Spoletta: Maybe they can come up with a no blood transplant card that will allow Witnesses to donate organs to recipients who won't accept transfusions.
That has been considered, and, has already been done in a few cases. Don't let the WT tell you that a JW can't be an organ donor because it has already been done - JWs have donated organs to other JWs. The HLC would have been involved in the cases mentioned at the end of this paragraph (from link in previous post):
Patients refusing to consent to rescue transfusion should not be considered transplant candidates unless they are eligible to receive an organ via living donation, and both the donor and the recipient share the same values with regard to transfusion refusal—for example, both donor and recipient are Jehovah's Witnesses. In this setting, the donor and recipient have the same medicoreligious value and overt clinical expectation with regard to graft management—for example, transfusion will be refused, and both are assuming the risk of death due to refusal of transfusion (admittedly with different risk probabilities). Indeed, such donor transplants have occurred.5,15
The author proposes that matching a non-JW donor to a JW recipient is problematic:
I propose that it is ethically unacceptable to allow a non‐Jehovah's Witness to be a live donor for a Jehovah's Witness recipient because although the donor's risk of dying is significantly reduced due to their willingness to accept blood transfusions, there is a philosophical mismatch between the donor and recipient; namely, there is the inherent expectation that recipients should maximise the life span of the graft they receive, including accepting blood transfusions if clinically needed. While a non‐Jehovah's Witness could argue that he/she can psychologically accept that the graft recipient will refuse transfusion, I argue that this is ethically problematic. A shared medicoreligous value is necessary in order to justify the risk to the donor in a setting where the recipient will knowingly refuse transfusion—risking graft loss and death.

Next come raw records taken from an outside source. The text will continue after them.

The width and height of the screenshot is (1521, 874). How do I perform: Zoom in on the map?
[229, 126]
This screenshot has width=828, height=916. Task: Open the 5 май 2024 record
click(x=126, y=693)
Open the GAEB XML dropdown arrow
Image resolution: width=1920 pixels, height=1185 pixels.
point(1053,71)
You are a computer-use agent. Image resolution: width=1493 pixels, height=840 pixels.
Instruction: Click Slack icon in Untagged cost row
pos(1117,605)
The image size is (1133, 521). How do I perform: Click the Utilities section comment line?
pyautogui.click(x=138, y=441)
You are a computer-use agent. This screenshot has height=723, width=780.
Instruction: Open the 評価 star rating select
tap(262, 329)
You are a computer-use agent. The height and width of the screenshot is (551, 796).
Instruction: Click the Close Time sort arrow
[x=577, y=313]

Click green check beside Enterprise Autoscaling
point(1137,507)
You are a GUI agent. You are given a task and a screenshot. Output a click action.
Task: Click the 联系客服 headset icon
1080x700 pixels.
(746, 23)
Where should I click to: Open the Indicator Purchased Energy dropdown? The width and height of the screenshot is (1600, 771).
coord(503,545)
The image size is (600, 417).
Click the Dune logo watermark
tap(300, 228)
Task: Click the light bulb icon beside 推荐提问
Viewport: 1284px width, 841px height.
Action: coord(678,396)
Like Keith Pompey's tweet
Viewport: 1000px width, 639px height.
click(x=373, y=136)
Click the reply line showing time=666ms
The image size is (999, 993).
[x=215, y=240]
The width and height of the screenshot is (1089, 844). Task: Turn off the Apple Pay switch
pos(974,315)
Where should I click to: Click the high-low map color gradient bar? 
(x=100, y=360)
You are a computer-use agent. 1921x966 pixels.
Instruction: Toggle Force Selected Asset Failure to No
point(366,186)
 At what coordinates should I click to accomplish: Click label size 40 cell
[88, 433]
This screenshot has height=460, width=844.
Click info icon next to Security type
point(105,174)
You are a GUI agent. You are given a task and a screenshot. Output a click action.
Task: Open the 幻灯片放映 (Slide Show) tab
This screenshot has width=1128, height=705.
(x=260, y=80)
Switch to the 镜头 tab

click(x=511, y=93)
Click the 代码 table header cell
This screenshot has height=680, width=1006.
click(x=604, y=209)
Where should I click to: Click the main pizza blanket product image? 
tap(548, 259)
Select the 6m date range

JW to JW transplants can be accomplished when dealing with a live donor but it becomes problematic when considering cadaveric donations:
A policy for matching Jehovah's Witness donors with Jehovah's Witness recipients is only valid in the case of living donation, unless there is a directed cadaveric donation from a Jehovah's Witness to an identified Jehovah's Witness patient needing transplant. In the US, Jehovah's Witnesses cannot direct that upon their death, their organs be donated only to as yet, unidentified Jehovah's Witness patients (Jehovah's Witnesses as a group).16 While such donations might allow Jehovah's Witnesses their own playing field with regard to transplant, a foundational construct which is medicoreligious should not provide ethical justification to permit a private playing field for cadaveric transplant for any group. Lastly, the use of extended criteria organs (also known as “marginal organs”)17 for patients who refuse blood transfusion is ethically inappropriate as all cadaveric organs should be used for patients who affirm, as a condition of being on a waiting list, their commitment to transfusion so as to maximise organ life span—unless there is a cadaveric directed donation between identified Jehovah's Witnesses as described above.